| Exercise materials |
• • • •

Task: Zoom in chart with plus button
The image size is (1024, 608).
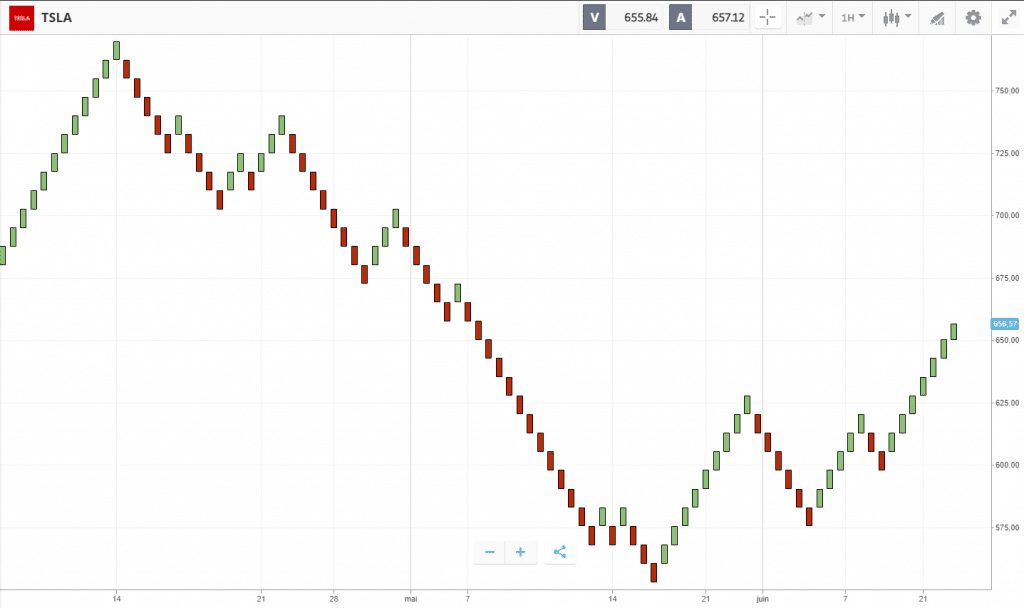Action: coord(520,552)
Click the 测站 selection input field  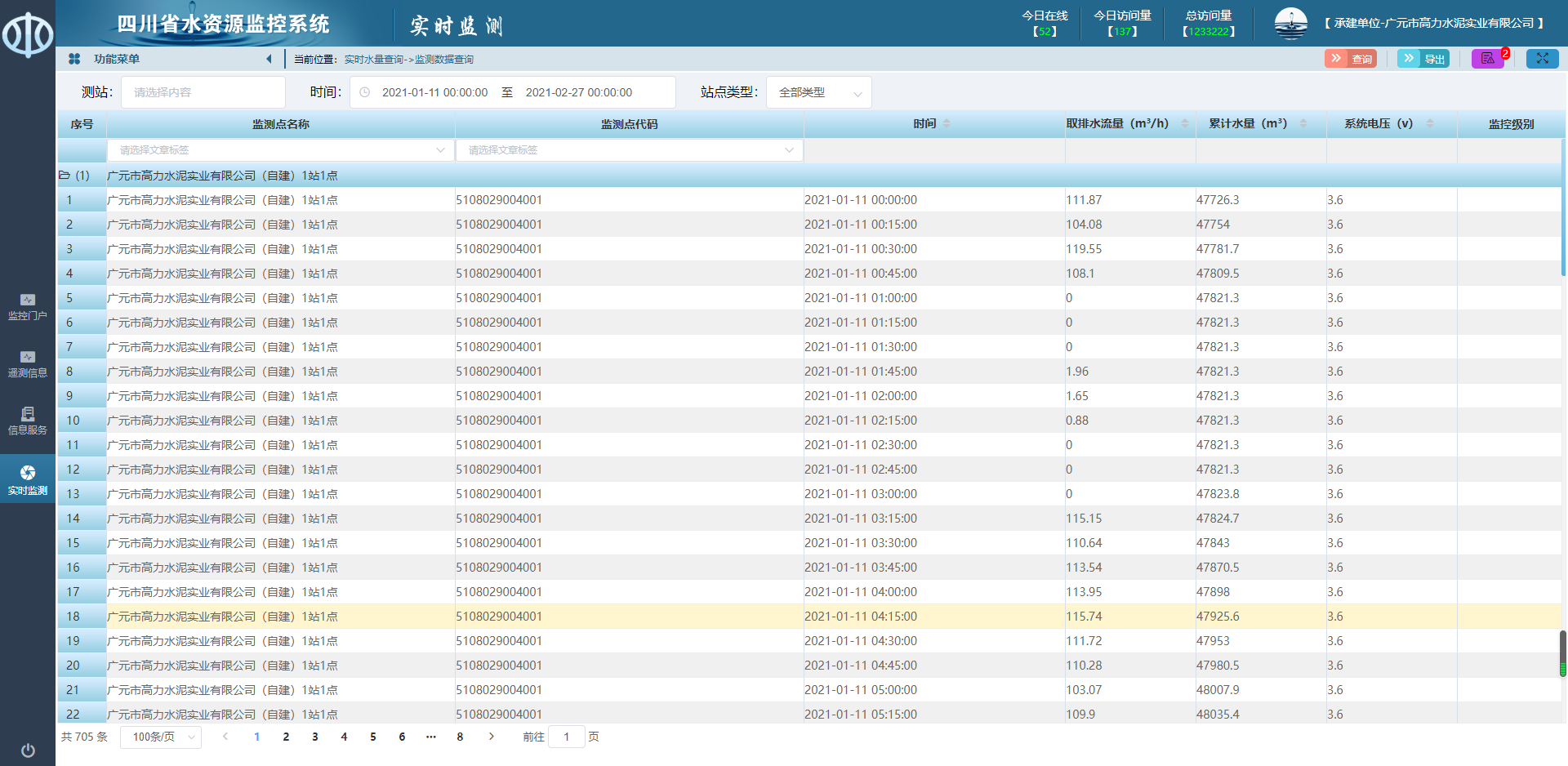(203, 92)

• • • •

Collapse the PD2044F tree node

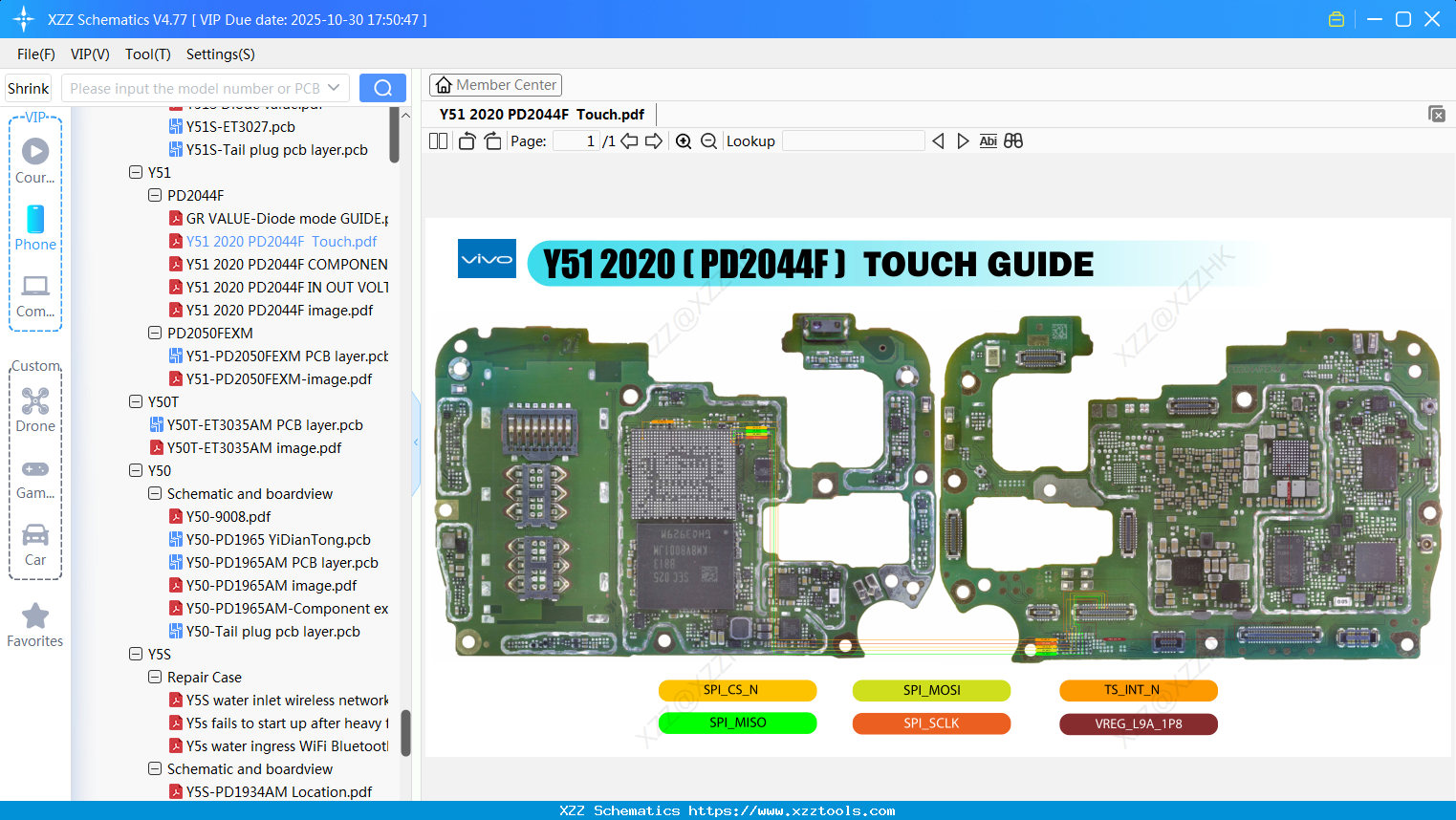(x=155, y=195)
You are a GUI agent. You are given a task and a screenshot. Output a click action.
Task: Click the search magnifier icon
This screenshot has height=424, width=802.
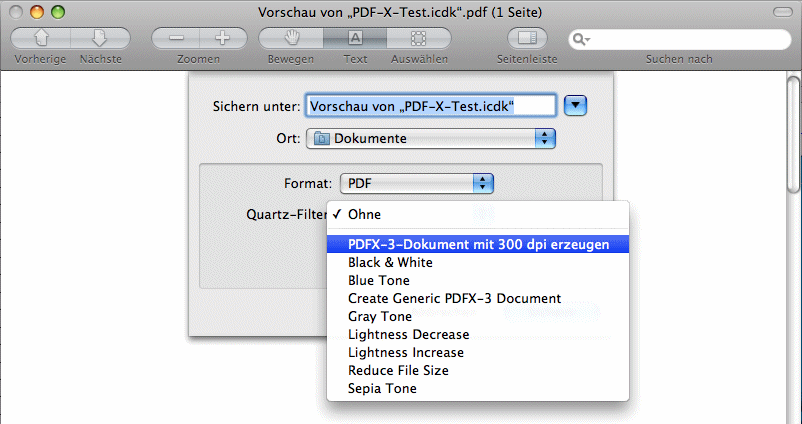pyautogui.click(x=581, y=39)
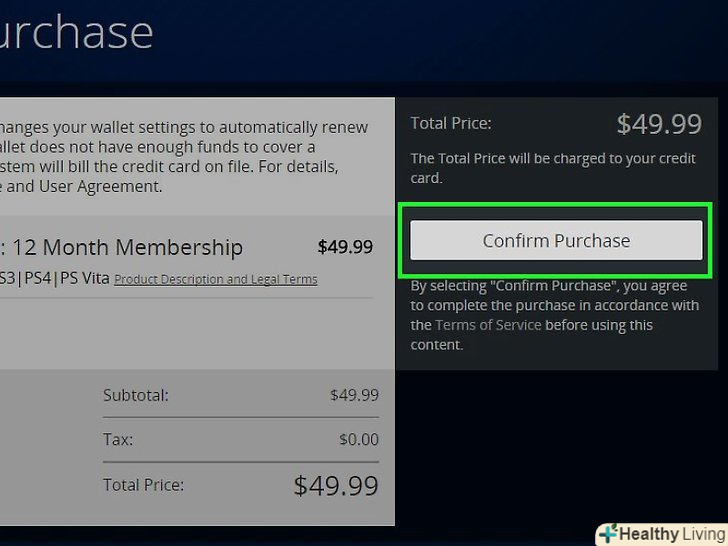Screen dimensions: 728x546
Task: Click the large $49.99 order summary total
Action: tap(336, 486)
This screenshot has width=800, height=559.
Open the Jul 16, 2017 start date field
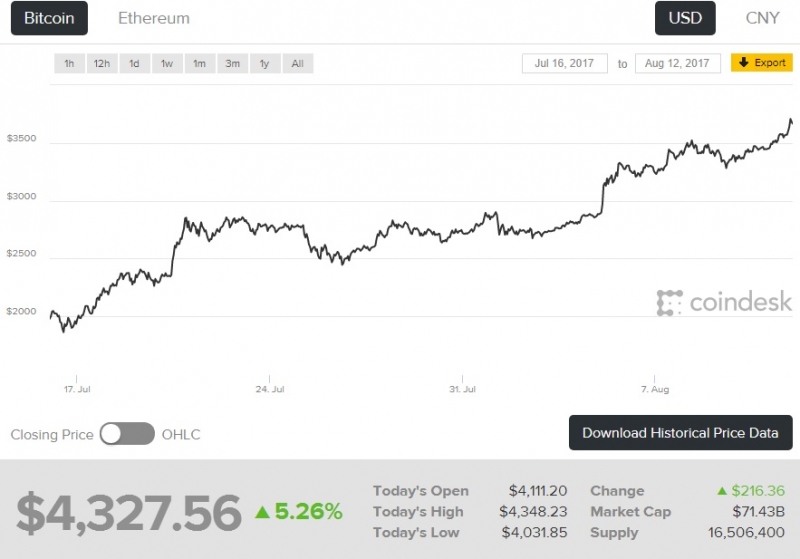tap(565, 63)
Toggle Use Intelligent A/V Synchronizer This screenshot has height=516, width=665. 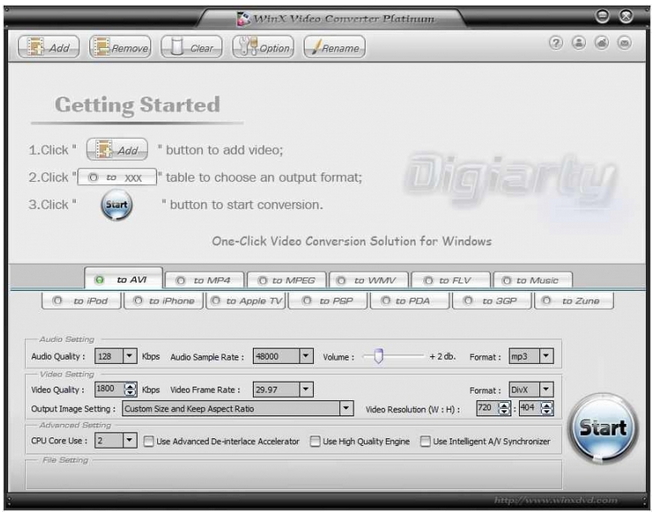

• • • •

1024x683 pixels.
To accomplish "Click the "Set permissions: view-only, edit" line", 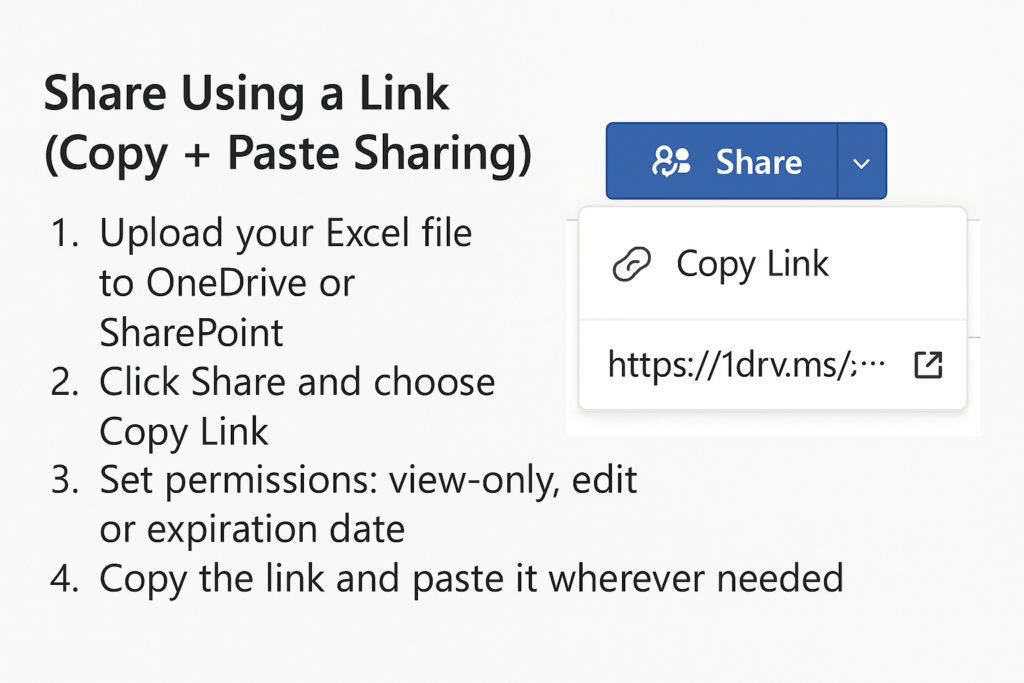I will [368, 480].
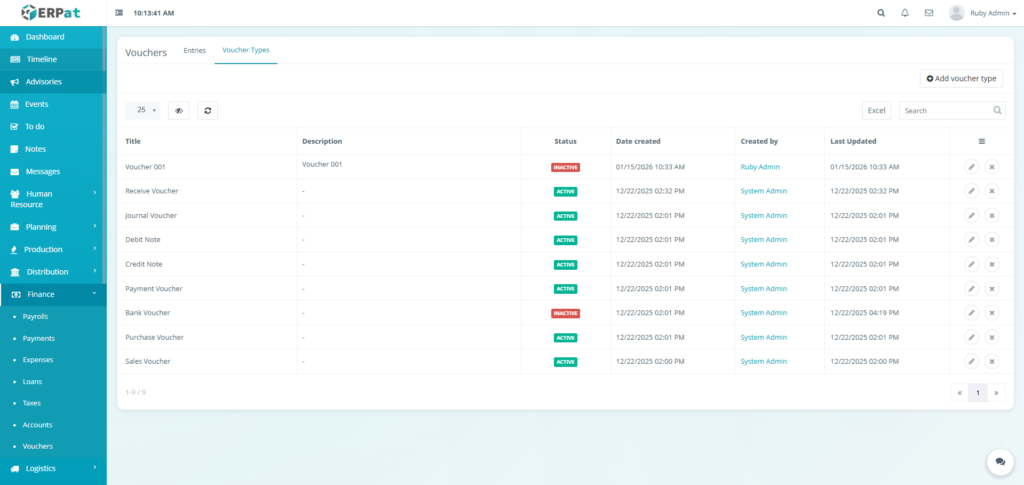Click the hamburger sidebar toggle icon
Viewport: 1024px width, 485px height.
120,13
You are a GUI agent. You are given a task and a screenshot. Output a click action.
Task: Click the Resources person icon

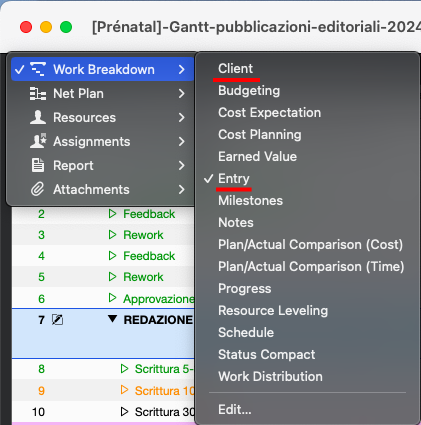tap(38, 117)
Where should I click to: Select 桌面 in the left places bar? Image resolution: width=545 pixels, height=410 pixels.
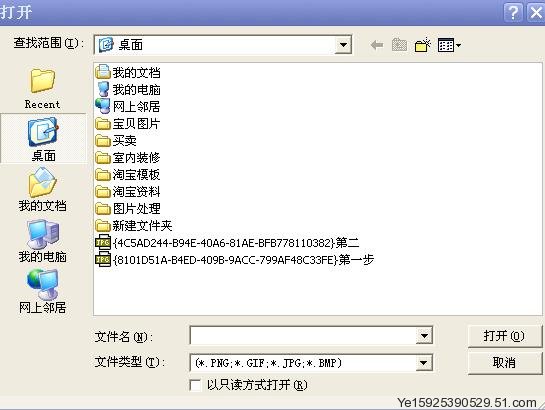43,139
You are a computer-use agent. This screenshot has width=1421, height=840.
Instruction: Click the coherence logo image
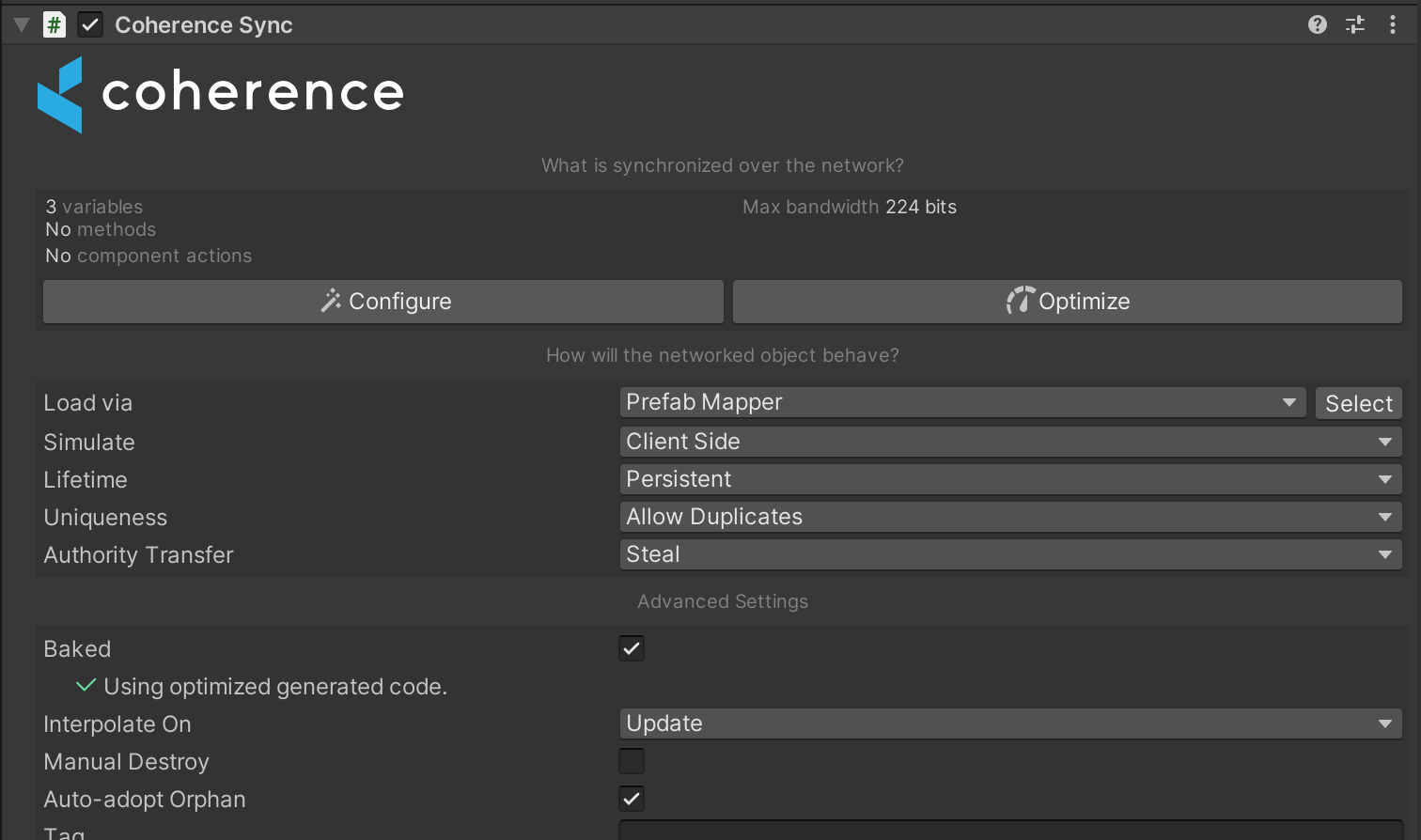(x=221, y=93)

• • • •

| Task description |
Starting at the line above that holds "Open the Jul 16, 2017 start date field", return each line up to and including the one that holds "Toggle Use Intelligent", exactly as written, minus any pictures.

| Exercise solution |
Open the Jul 16, 2017 start date field
tap(565, 63)
Toggle Use Intelligent A/V Synchronizer This screenshot has height=516, width=665. 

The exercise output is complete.